Rather than fleeing the country, or cowering in their homes waiting for the black horde to take what they spent a lifetime accruing, Meyer said, whites are very much in the spirit of change that is sweeping the land.

“If we have to look at it from the white perspective, we can make a huge contribution irrespective of the numbers because our role has been accepted now by blacks.
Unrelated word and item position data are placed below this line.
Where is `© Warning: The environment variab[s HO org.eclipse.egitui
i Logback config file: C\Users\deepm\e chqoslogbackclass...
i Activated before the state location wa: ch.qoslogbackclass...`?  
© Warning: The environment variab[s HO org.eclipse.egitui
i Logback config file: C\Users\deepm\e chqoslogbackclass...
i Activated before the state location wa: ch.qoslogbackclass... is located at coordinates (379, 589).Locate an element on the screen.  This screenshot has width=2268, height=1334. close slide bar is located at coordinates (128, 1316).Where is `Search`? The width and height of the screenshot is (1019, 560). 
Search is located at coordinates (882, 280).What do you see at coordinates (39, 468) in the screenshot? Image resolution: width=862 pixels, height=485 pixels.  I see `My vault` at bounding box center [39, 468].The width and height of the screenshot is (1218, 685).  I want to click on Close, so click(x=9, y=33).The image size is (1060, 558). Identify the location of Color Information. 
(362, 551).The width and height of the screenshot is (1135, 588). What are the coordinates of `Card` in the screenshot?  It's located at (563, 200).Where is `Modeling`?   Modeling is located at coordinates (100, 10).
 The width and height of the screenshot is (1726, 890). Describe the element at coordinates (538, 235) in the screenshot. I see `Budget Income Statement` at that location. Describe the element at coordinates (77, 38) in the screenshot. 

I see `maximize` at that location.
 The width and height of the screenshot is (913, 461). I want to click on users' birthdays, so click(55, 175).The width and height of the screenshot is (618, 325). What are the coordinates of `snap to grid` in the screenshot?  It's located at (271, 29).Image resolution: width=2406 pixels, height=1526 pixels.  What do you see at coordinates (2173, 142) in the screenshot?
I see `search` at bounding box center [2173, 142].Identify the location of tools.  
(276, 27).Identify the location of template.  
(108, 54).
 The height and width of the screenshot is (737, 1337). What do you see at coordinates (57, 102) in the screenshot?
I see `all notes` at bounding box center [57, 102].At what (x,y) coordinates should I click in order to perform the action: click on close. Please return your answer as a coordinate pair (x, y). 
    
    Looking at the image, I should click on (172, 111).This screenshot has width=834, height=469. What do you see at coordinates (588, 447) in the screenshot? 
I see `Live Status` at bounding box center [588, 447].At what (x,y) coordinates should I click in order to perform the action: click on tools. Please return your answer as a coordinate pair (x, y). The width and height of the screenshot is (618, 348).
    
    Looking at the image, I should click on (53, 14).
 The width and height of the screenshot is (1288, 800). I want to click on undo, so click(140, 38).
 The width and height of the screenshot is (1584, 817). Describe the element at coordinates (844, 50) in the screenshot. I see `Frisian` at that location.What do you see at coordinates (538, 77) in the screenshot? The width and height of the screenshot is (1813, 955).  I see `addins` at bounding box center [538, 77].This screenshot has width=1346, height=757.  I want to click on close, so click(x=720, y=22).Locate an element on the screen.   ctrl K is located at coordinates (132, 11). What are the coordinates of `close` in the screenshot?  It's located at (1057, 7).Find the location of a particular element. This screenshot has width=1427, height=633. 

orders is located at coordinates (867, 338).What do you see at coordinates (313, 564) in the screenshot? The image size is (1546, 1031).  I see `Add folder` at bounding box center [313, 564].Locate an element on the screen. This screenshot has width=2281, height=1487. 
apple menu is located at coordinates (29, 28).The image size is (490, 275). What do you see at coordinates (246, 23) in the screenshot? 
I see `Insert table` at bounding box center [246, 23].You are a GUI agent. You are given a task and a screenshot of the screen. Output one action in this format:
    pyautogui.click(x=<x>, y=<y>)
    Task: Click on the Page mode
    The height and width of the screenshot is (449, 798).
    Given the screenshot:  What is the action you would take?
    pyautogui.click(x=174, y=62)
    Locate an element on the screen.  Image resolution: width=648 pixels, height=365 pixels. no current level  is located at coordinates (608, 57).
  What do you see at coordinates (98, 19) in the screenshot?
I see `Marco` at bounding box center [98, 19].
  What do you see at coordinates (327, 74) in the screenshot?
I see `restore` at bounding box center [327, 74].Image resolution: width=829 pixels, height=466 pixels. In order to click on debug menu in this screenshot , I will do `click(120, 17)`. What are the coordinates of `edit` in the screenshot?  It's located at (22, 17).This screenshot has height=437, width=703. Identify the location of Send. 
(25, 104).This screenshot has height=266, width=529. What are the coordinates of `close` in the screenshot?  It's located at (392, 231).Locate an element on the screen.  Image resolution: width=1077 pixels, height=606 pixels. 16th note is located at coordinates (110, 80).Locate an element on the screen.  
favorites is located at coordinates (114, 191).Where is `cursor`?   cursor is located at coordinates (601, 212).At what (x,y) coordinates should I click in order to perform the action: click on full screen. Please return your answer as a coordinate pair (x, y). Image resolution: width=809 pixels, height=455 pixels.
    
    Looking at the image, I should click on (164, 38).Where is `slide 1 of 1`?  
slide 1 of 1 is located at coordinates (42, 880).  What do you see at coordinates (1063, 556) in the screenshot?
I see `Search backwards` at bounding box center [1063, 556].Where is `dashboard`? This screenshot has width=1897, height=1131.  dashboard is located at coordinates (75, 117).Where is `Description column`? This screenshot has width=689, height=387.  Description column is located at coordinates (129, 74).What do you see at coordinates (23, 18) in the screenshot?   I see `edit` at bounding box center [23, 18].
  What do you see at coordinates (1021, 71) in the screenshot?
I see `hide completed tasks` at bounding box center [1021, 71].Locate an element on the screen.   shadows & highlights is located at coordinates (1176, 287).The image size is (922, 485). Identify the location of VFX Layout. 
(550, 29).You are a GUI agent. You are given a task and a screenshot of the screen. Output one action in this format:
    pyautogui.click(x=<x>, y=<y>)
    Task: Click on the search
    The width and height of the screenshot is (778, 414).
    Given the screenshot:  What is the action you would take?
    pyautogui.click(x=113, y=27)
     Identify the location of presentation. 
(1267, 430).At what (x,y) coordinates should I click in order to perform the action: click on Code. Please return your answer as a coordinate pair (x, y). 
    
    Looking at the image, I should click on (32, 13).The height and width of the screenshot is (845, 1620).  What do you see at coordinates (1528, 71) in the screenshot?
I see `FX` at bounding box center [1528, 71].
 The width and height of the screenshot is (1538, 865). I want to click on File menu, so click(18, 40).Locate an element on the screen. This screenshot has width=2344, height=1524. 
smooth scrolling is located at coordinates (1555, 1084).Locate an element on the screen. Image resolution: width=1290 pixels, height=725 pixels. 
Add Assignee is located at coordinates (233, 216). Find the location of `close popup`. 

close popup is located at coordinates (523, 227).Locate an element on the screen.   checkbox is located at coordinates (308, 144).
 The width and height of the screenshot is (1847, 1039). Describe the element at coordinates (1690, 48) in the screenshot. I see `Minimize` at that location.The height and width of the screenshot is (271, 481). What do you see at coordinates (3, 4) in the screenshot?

I’ve seen it in the constitution-negotiation process,” he said.

But it is at the level of symbols that people take their omens and, as the old flag came down the flagpole to the tune of the current national anthem “Die Stem” and hoots and jeers from about 300 spectators, Lesley Blake cried for the old South Africa.

“My family are Afrikaans, we come from the Cape,” Blake, 24, said. “That anthem, it means from our blood, from our hearts. The old flag is my idea of patriotism, until I grew up and realized that it was a little more complicated than that.

“For white South Africans, we do believe that it is our land too. I hope there is still a place for us here, somewhere.”

Then the African Jazz Pioneers struck an infectious rendition of Nkosi Sikelel’ iAfrika, the hymn most associated with the liberation struggle. Blake stuck her fist in the air in the manner of ANC salute and sang enthusiastically.

“Nkosi Sikel’ iAfrica is a beautiful anthem,” she said.